Siyasetçinin iktidar süresi kısıtlıdır. O nedenle siyasetçi uzun vadeli bakış açısına sahip değildir. Siyasetçiyi ilgilendiren asıl mesele ekonominin kısa vadede iyi görünmesidir. O nedenle siyasetçiler, çoğunlukla, işleri kısa vadede toparlayacak çözümler beklerler.

İktisatçıların bir bölümü, siyasetçilerin bu beklentisine yanıt verebilmek için kısa vadeli çözümler üretirler. Bu çözümlerin uzun vadede zarar verebileceğini görmezden gelirler.

Kısa vadeler üst üste eklenince uzun vade olur
Kısa vade – uzun vade ayrımı doğrudur. Çözümleri de bu ayrım üzerine yapmak gerekir. Buna karşılık ekonomide çoğu kez kısa vade sorunu gibi görünen sorunlar, uzun vade sorunlarının o döneme isabet eden kısmını yansıtır. O nedenle kısa vadeli sorunların çözümünü düşünürken uzun vadeli etkilere bakmak gerekir.

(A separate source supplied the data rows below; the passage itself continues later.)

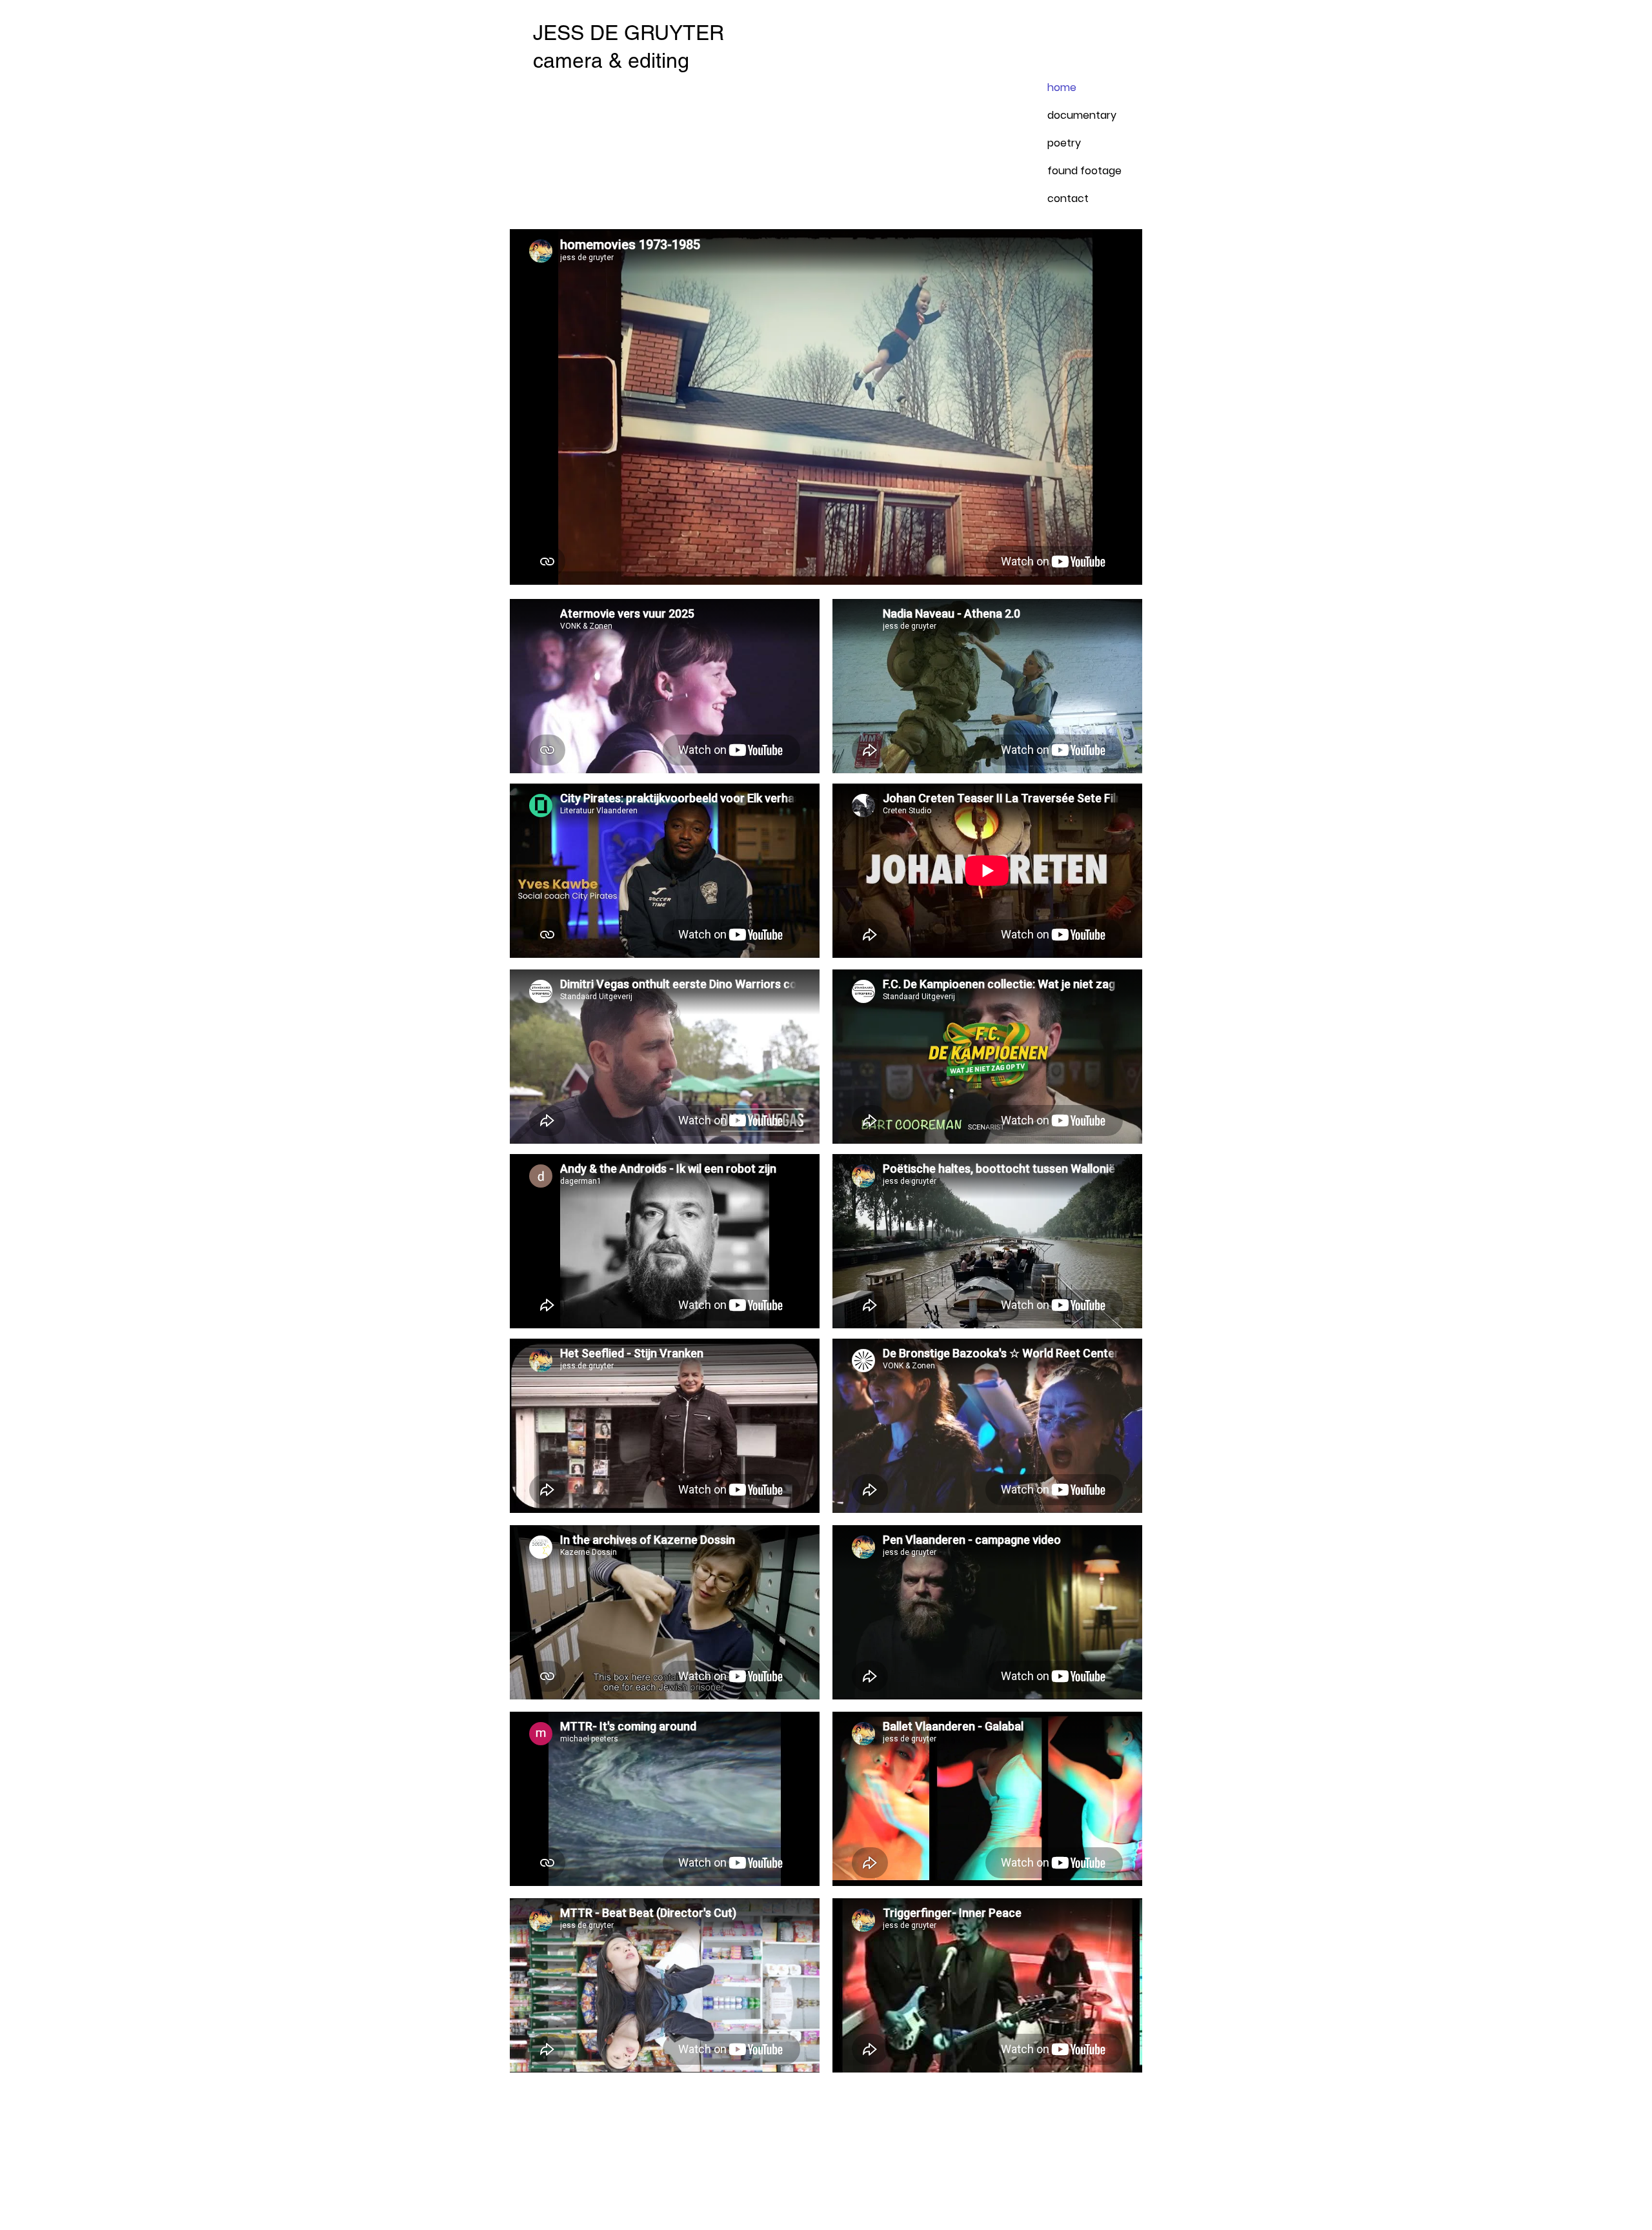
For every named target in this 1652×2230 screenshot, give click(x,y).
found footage (1078, 170)
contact (1068, 198)
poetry (1064, 143)
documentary (1078, 115)
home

Çoğu kez siyasetçilerin talebi kısa vadede işlerin nasıl düzelebileceğinin formülüdür. İşte o aşamada sabırla kısa vadelerin birbirine eklenerek uzun vade olacağını ve kısa vadeli çözüm adımları atılırken bunların uzun vadeli etkilerinin de düşünülmesi gerektiğini ve o nedenle uzun vadeli planlar yapılması gerektiğini, ancak bu tür uzun vadeli programlar yapılıp açıklandığında olumsuz beklentilerin olumluya dönüşebileceğini anlatmak gerekir.

Doğru, gerçekçi ve kısa vadeli çözümlerle tutarlı yapılmış uzun vadeli planlar, plan vadesi sonundaki hedeflere neler yapılacağının ayrıntılı olarak gösterilmesi kaydıyla, uzun vadede ekonomiyi iyiye götüreceği gibi kısa vadeli sorunların çıkmasını da önler.